Challenge:
Rewrite the data from the line holding "Task: Go to the next page" through the end of the data, inclusive, with "screenshot" replaced by "screen image" and nothing else altered. Leave the pictures out.

[Data on word and item positions]
---------------

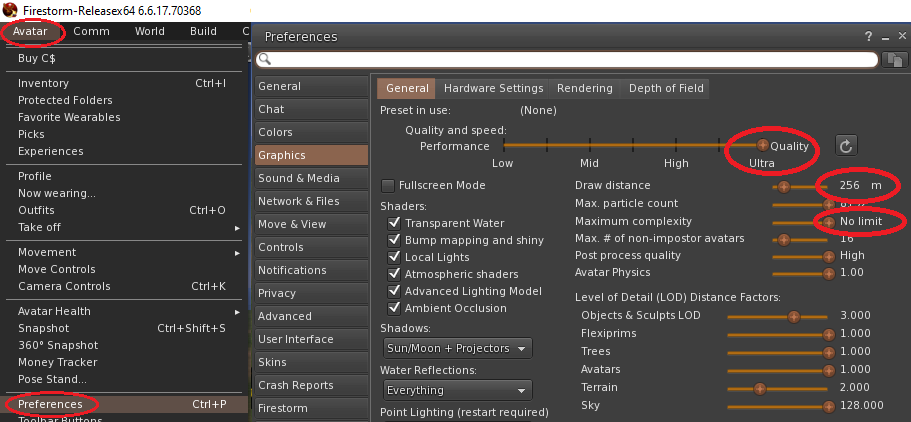Click the Firestorm logo in title bar

(9, 9)
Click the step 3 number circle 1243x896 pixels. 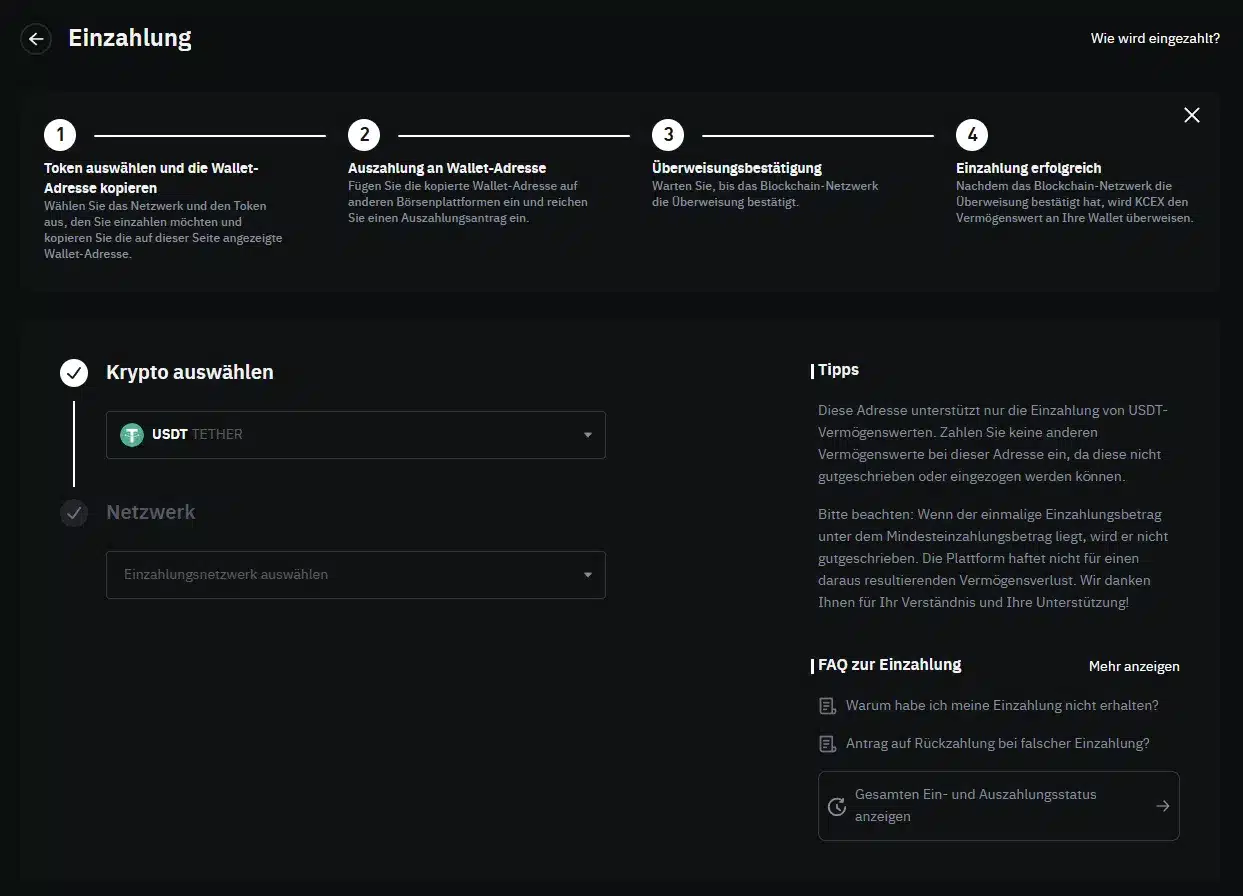click(x=668, y=135)
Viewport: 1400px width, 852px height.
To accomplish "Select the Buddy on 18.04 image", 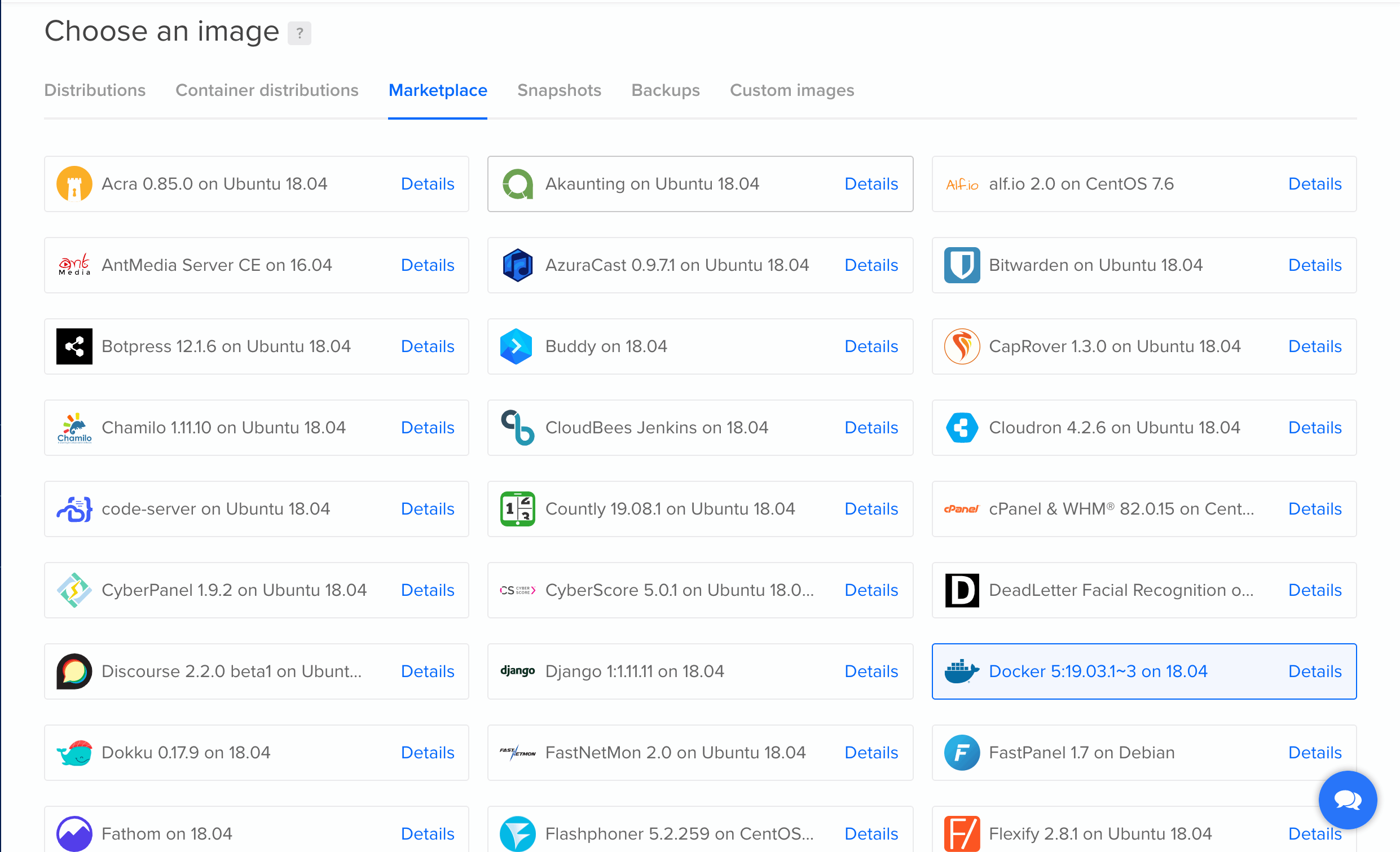I will click(606, 346).
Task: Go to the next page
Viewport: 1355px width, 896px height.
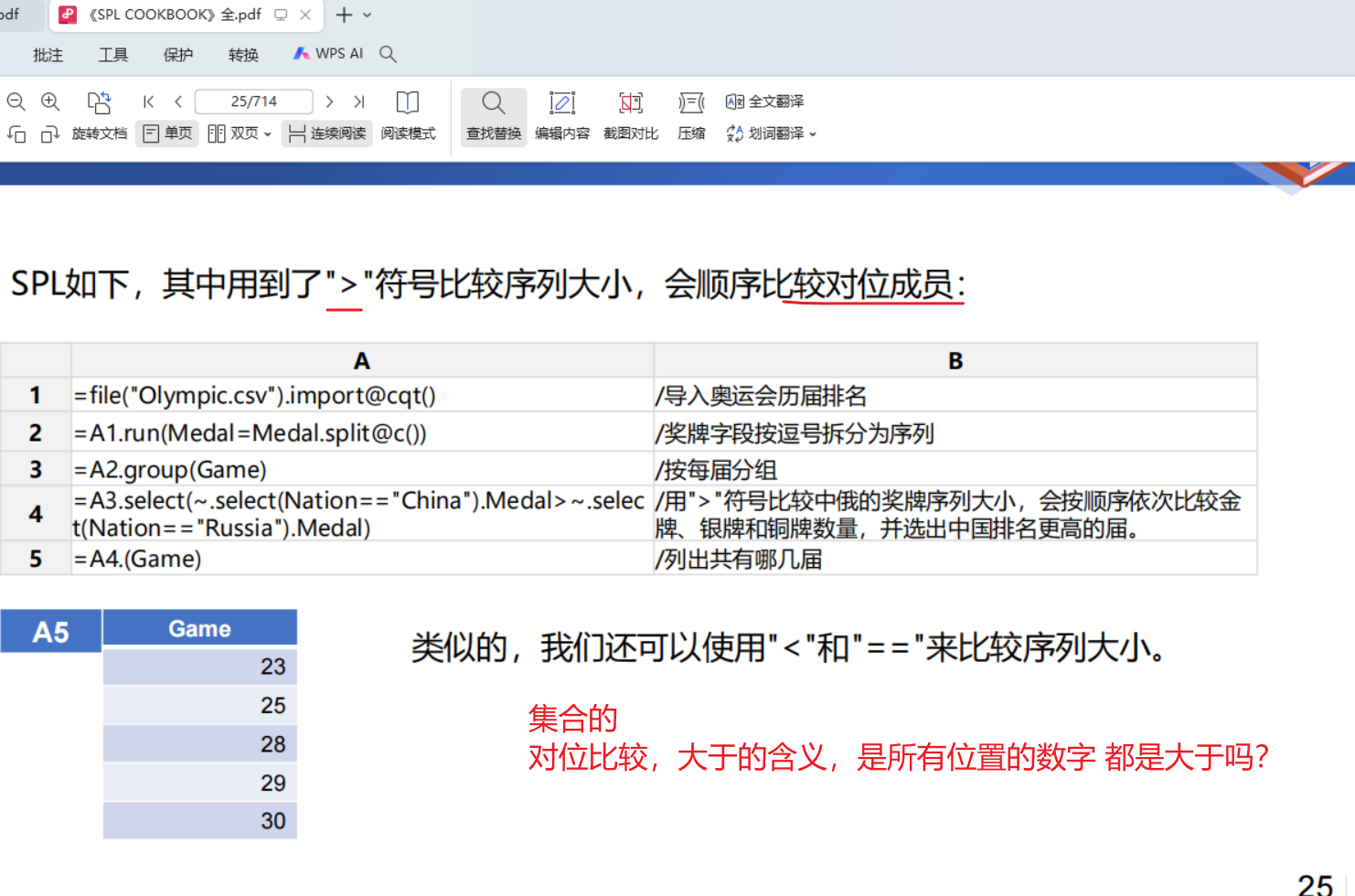Action: (x=329, y=101)
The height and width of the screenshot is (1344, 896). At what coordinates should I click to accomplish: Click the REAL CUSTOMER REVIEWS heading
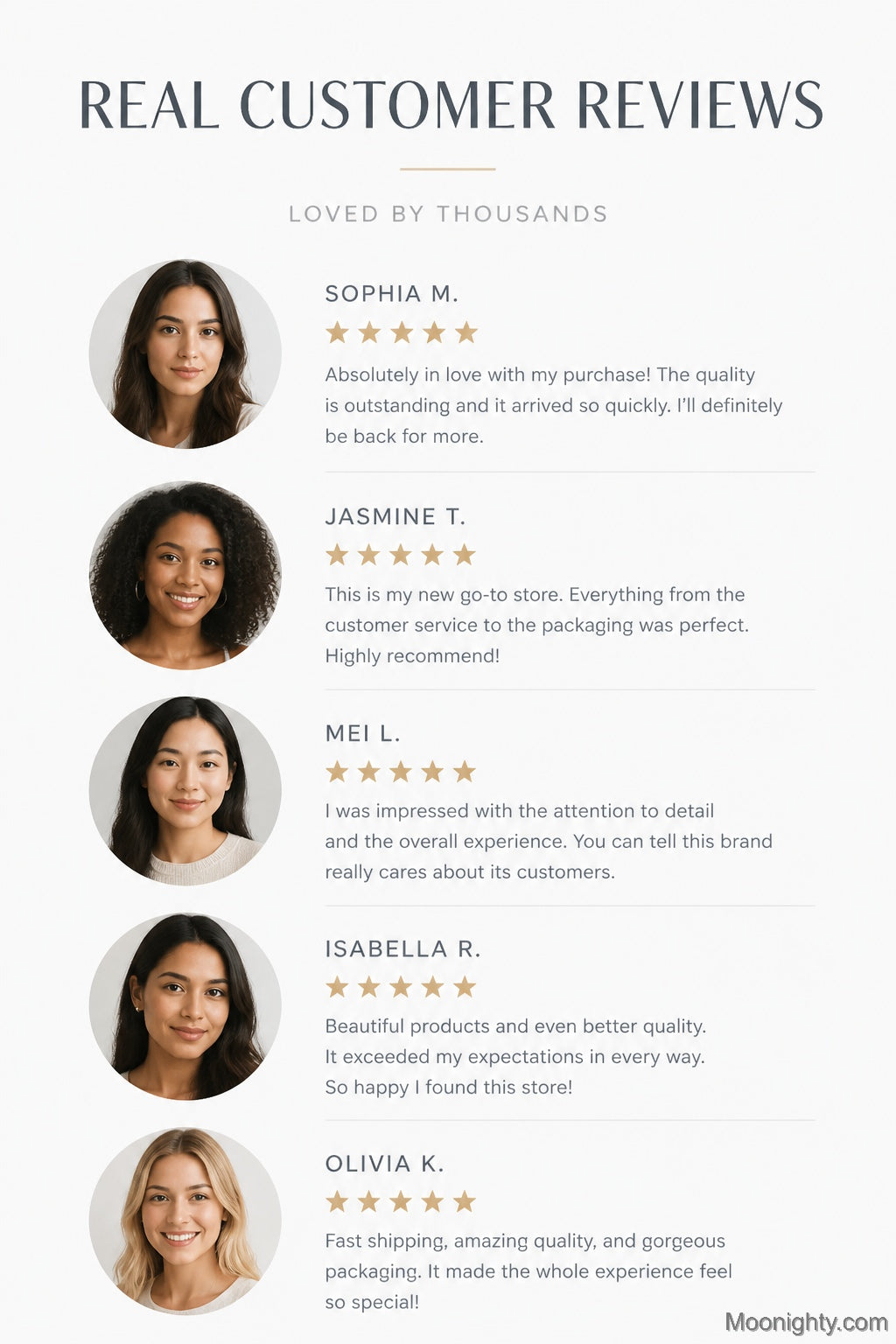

---------------

The response:
Task: Go to the next page
Viewport: 1355px width, 896px height.
Action: (x=329, y=101)
The height and width of the screen image is (1344, 896). At what coordinates should I click to accomplish: Click the REAL CUSTOMER REVIEWS heading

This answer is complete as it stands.